Mongabay.co.id

Langkah Bersama Penyelamatan DAS Serayu Dimulai, Pendekatan Ekonomi Hijau Jadi Pilihan

 

Ketika musim penghujan yang mendatangkan hujan ekstrem terjadi di kawasan dataran tinggi Dieng di wilayah antara Banjarnegara dan Wonosobo, Jawa Tengah (Jateng), banjir bandang kerap terjadi.

Ketika hujan, banjir memenuhi jalanan yang menuju ke Dieng. Itu terjadi karena selain curah hujan tinggi, juga wilayah penyerapan juga berkurang akibat berganti menjadi areal pertanian khususnya kentang.

Tak hanya itu, air yang membawa lumpur sebagian masuk ke daerah aliran sungai (DAS) Serayu yang memiliki hulu di daerah Dieng yang bernama Tuk Bimo Lukar. Dari hulu itulah, DAS Serayu mengalir ke wilayah Wonosobo, Banjarnegara, Purbalingga, Banyumas hingga bermuara di Laut Selatan Cilacap. Sehingga sedimentasi di DAS Serayu cukup tinggi.

Sedimen juga terangkut hingga ke Waduk Mrica di Banjarnegara yang merupakan penampungan air untuk menggerakkan turbin pembangkit listrik tenaga air (PLTA) yang dikelola PT Indonesia Power.

Perusahaan listrik plat merah tersebut melaporkan pada tahun 2021, jika sedimentasi waduk setempat telah mencapai 83% dari daya tampung Waduk Mrica. Waduk tersebut menimbun 114,25 juta meter kubik sedimen, membuat volume airnya tersisa 17 persen. Hal itu terjadi, karena setiap tahunnya ada laju sedimentasi yang diperkirakan mencapai 4,09 juta meter kubik/tahun yang membawa tanah dari hulu Serayu dan kelerengan lahan.

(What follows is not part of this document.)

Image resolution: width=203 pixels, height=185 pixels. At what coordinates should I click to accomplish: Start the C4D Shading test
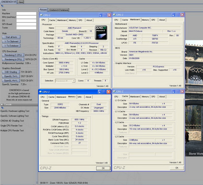[11, 72]
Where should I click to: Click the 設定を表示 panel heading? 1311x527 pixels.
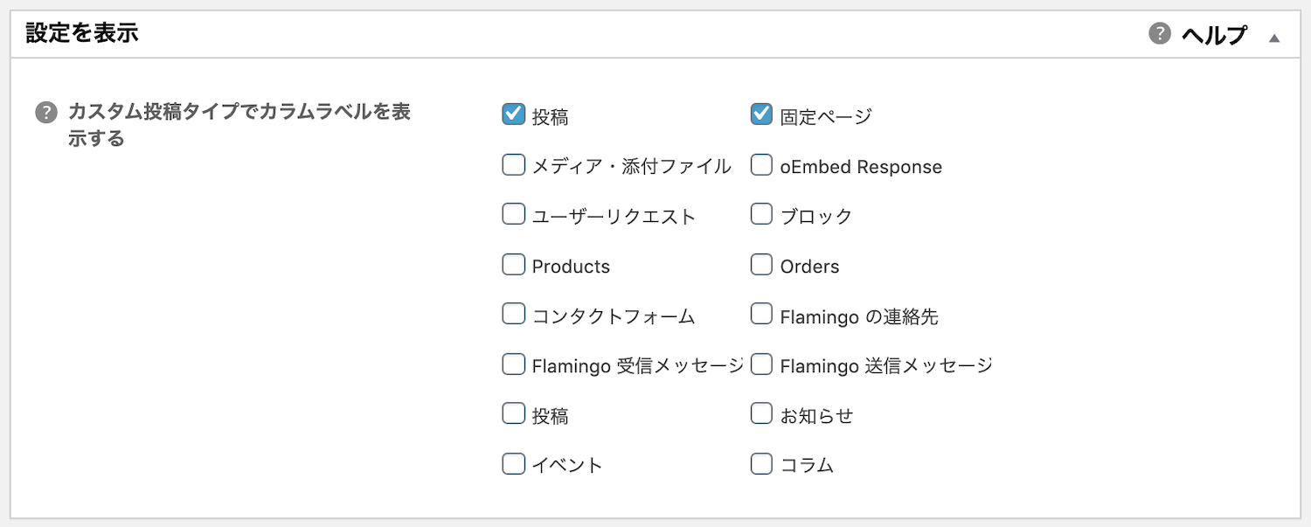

baca : Restorasi Sungai Serayu Butuh Bertahun-tahun, Tak Cukup Hanya Restocking

Kawasan yang akan jadi lokasi budi daya kambing perah di kawasan Dieng. Foto : Imam B Prasodjo

 

Tentu saja, kondisi DAS Serayu yang kritis membuat prihatin berbagai pihak. Sehingga kemudian ada yang mulai menginisiasi langkah kecil untuk melakukan penyelamatan DAS Serayu. Adalah sosiolog Universitas Indonesia (UI) Imam B Prasodjo yang mencoba untuk menggerakkan masyarakat terutama di sekitar kawasan hulu dan DAS Serayu.

Pekan lalu, bersama masyarakat di Desa Sumberejo, Kecamatan Batur yang merupakan wilayah di pegunungan Dieng, menginisiasi budi daya kambing perah. Langkah itu sebagai upaya untuk mencoba mencari alternatif pendapatan selain bertani kentang.

“Sesungguhnya masyarakat itu tahu, jika budi daya kentang berdampak pada erosi dan sedimentasi yang kemudian masuk ke DAS Serayu. Namun, masyarakat belum memiliki pilihan lainnya selain menggeluti sektor pertanian kentang,”kata Imam Senin (22/5/2023).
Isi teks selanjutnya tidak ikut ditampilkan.